IVUS can help to identify the different structures of the coronary artery wall and plaque properties of coronary lesions. However, there are only individual case reports concerning the application of IVUS in patients with Takayasu arteritis. Takeshi et al. reported unrecognized media and the expansion of fibrotic thickening from the media to the adventitia in Takayasu arteritis patients [8]. Klaus et al. reported several hypoechogenicities in the wall of coronary artery [9]. In marked contrast, our case presented negative remodelling at the ostium of the LMCA.

The physiopathology of Takayasu arteritis has not been established with certainty. However, the observation that it mostly involves cellular immunity has been generally accepted [10, 11]. T-cell-dependent immunity, chemokine- and cytokine-dependent immunity, and uncertain B-cell-dependent immunity are the main pathogeneses of arterial wall damage [11]. Thus, glucocorticoids comprise the mainstay of therapy for the induction and maintenance of inflammatory remission in patients with Takayasu arteritis, and nonbiological disease-modifying agents are usually administered in combination with glucocorticoids due to the higher relapse rates [12]. There are also few previous reports indicating whether negative remodelling persists after Takayasu arteritis treatment. However, published reports have suggested that arterial stenosis caused by Takayasu arteritis can be reversed after immunosuppressive therapy [13,14,15]. For coronary lesions, alleviated left main coronary ostium stenosis has been reported following corticosteroid therapy and coronary artery bypass grafting [16, 17]. Mohan et al. reported reduced stenotic lesions of the coronary ostia by steroid treatment in an 11-year-old boy with the aid of cardiac-gated computed tomography [18]. Tetsuro et al. reported attenuated coronary ostial stenosis via coronary angiography with immunosuppressive combination therapies [19]. As described in our case, an increased EEM area of the ostium of the LMCA was observed by longitudinal evaluation of IVUS at different time points after PTCA and immunosuppressive therapy.

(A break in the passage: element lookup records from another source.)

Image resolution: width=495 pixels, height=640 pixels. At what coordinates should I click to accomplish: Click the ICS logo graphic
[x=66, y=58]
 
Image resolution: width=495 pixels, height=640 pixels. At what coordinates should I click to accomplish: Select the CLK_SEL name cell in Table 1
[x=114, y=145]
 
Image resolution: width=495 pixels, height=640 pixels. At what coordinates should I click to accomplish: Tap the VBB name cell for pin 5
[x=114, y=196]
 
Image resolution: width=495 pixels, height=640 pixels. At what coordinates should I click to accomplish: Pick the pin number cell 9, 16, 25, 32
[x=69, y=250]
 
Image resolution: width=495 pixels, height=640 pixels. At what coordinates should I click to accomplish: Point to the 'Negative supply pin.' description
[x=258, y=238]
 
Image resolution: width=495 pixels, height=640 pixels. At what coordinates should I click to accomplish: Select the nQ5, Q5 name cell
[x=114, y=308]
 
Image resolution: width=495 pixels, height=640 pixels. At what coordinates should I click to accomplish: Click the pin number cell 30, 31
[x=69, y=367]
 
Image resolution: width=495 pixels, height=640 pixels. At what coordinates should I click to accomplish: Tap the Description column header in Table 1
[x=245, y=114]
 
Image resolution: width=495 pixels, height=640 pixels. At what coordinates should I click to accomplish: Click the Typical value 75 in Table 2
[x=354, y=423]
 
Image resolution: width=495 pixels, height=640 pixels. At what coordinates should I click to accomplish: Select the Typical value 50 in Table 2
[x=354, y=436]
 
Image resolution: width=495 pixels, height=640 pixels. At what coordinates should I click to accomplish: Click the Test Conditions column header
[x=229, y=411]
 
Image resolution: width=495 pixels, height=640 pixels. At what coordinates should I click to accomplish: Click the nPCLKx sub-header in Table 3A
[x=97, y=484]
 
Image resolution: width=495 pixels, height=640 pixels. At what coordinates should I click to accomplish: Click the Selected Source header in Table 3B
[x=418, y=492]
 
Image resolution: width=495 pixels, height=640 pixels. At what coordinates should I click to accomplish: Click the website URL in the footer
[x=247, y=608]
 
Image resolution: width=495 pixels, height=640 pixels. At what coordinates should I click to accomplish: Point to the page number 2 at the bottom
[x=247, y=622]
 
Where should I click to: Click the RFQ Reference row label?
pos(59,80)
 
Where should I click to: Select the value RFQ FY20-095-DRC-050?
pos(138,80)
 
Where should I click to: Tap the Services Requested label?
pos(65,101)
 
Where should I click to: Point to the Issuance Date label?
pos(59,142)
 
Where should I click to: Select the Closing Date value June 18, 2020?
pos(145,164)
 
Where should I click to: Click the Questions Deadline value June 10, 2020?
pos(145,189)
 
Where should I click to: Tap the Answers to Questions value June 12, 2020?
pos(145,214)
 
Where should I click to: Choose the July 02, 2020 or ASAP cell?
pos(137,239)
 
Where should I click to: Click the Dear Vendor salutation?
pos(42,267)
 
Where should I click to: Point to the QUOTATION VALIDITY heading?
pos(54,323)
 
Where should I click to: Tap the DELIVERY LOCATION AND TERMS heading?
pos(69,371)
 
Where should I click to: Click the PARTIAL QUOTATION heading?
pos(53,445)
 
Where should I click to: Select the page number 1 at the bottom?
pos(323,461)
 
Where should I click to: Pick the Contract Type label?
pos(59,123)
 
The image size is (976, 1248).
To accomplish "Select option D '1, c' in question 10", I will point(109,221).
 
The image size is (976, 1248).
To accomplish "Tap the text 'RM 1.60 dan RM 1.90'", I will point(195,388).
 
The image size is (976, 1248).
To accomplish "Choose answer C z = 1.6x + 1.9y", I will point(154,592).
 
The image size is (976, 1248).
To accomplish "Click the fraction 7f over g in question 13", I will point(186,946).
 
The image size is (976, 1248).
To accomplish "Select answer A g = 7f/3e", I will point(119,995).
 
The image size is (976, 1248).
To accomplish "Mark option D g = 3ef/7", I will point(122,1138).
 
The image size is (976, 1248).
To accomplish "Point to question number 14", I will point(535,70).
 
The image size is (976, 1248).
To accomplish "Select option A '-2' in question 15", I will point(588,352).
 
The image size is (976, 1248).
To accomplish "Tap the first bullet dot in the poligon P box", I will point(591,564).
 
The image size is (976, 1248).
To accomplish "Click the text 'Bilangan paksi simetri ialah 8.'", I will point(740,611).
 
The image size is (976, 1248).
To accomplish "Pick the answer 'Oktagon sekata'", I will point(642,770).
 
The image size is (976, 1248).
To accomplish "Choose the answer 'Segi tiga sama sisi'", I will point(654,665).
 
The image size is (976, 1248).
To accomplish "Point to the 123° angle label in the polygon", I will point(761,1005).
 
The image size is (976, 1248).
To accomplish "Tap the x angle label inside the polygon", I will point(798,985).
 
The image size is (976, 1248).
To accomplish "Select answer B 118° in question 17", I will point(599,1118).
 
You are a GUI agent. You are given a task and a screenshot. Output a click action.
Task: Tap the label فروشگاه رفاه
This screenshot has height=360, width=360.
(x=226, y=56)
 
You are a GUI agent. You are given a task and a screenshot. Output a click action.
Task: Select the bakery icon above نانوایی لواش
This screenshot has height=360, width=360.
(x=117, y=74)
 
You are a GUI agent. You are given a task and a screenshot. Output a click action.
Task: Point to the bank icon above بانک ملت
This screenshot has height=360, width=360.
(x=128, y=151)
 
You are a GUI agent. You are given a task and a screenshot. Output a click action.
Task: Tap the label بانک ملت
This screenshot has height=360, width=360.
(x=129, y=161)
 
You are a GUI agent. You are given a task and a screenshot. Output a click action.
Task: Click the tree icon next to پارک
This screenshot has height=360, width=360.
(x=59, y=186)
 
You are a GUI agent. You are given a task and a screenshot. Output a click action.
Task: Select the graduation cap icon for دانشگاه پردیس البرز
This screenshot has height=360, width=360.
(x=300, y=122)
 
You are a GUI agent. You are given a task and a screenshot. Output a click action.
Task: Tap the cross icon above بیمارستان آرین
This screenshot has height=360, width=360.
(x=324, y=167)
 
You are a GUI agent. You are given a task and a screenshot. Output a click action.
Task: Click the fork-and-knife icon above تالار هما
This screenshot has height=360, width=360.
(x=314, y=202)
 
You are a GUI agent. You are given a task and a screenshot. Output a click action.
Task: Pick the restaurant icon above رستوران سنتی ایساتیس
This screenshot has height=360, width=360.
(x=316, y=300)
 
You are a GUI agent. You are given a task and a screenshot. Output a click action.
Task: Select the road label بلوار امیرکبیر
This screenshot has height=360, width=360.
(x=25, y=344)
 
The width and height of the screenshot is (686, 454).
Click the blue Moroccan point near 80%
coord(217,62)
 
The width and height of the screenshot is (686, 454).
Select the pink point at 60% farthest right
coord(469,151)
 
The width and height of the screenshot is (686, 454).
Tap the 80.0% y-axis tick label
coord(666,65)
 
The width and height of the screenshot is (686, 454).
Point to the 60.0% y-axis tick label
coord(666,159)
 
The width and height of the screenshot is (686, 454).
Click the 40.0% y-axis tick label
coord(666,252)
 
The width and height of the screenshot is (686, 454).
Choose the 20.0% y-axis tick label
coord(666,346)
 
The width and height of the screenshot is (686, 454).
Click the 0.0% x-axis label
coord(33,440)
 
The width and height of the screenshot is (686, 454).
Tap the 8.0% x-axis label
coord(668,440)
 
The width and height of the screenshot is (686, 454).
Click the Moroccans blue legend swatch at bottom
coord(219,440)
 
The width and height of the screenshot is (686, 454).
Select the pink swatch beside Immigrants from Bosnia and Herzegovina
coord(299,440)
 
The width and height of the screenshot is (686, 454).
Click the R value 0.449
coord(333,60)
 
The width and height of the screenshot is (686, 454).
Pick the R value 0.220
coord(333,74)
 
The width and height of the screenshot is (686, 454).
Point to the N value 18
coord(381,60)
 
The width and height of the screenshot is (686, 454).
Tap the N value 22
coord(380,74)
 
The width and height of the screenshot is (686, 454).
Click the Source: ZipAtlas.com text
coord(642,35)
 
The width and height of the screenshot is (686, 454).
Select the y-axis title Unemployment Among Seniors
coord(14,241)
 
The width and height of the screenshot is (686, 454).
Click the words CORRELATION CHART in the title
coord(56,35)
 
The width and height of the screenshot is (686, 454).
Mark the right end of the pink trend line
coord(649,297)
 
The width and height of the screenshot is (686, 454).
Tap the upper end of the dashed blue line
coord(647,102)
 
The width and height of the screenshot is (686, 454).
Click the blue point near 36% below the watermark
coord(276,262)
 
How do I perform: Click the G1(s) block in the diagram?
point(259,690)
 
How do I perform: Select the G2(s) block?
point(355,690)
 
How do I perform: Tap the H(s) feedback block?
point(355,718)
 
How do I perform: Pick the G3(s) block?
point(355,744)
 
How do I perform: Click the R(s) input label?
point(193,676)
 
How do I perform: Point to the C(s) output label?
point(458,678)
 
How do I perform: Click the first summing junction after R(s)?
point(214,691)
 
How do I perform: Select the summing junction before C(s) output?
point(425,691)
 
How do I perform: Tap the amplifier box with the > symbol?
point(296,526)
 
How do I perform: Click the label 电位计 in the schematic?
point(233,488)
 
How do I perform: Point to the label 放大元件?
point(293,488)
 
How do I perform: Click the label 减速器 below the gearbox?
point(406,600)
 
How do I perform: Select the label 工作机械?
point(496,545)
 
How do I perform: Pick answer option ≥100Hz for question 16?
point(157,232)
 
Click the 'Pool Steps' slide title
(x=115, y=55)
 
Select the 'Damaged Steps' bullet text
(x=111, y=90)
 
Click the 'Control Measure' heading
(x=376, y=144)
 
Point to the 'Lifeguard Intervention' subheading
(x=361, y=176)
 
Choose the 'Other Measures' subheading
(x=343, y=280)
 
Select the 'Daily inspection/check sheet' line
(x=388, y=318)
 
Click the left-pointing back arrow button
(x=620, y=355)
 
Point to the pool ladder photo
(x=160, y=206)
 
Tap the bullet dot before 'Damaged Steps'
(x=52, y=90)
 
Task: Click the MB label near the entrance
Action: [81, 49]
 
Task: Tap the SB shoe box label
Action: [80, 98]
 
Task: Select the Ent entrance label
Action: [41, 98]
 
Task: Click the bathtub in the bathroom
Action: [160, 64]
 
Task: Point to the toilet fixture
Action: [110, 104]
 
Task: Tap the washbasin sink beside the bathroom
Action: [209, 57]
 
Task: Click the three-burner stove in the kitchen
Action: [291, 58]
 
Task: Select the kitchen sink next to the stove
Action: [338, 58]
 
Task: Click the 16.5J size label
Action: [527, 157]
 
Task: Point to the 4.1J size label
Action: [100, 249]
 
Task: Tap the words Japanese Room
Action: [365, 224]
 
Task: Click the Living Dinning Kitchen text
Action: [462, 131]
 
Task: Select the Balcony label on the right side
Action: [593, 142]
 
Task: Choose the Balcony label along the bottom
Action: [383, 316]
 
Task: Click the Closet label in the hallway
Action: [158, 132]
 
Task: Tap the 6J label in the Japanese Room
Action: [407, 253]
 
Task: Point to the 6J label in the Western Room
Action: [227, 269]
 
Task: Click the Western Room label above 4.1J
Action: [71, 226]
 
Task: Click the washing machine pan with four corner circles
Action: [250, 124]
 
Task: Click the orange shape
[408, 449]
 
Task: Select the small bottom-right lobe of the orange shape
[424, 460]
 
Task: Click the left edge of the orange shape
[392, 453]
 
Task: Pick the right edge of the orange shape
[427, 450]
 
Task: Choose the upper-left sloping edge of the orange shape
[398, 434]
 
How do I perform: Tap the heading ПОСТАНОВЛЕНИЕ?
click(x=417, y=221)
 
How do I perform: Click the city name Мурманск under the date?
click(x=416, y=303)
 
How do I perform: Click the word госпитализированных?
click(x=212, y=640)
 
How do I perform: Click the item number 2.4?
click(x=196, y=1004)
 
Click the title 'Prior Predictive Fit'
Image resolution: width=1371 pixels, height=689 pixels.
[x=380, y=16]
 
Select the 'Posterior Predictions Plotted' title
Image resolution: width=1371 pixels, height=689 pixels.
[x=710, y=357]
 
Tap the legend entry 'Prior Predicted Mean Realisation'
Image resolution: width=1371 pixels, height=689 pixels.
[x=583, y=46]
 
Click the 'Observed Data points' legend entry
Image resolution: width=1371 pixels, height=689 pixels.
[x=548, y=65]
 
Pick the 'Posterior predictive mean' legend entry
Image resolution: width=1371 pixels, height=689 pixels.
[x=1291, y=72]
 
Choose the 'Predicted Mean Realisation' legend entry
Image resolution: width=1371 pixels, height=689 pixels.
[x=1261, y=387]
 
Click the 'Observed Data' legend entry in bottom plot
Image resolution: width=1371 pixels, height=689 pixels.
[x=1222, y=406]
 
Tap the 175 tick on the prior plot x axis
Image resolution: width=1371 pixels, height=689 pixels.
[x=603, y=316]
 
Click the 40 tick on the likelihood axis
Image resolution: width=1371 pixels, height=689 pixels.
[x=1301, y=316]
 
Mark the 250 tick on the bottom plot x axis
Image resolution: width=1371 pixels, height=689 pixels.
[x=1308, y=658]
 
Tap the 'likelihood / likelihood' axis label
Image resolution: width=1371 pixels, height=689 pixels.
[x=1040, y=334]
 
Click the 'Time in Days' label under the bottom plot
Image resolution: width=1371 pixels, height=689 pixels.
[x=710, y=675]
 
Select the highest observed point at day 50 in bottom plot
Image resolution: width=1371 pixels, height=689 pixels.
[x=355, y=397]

The optimal therapeutic approach has not been defined due to the infrequency of coexistence of Takayasu arteritis with coronary artery lesions. Generally, percutaneous coronary intervention is an off-label indication that is not currently recommended for the revascularization of active Takayasu arteritis with coronary stenosis [12]. Angiography itself is an invasive procedure that may increase the likelihood of iatrogenic damage to vessels with persistent inflammation. In addition, patients with active disease appear to be more likely to necessitate surgical reconstruction for or develop restenosis in arterial lesions of Takayasu arteritis [20]. However, critical vascular ischaemia still warrants urgent intervention.

Our case showed that it is feasible to perform PTCA alone to reduce severe stenosis and postpone stent implantation for further evaluation during follow-up. Our case could provide an alternative treatment strategy for patients with Takayasu arteritis who have critical coronary ischaemia but are unsuitable or unwilling to undergo coronary artery bypass grafting.

In conclusion, we found that coronary negative remodelling might be reversible in patients with Takayasu arteritis.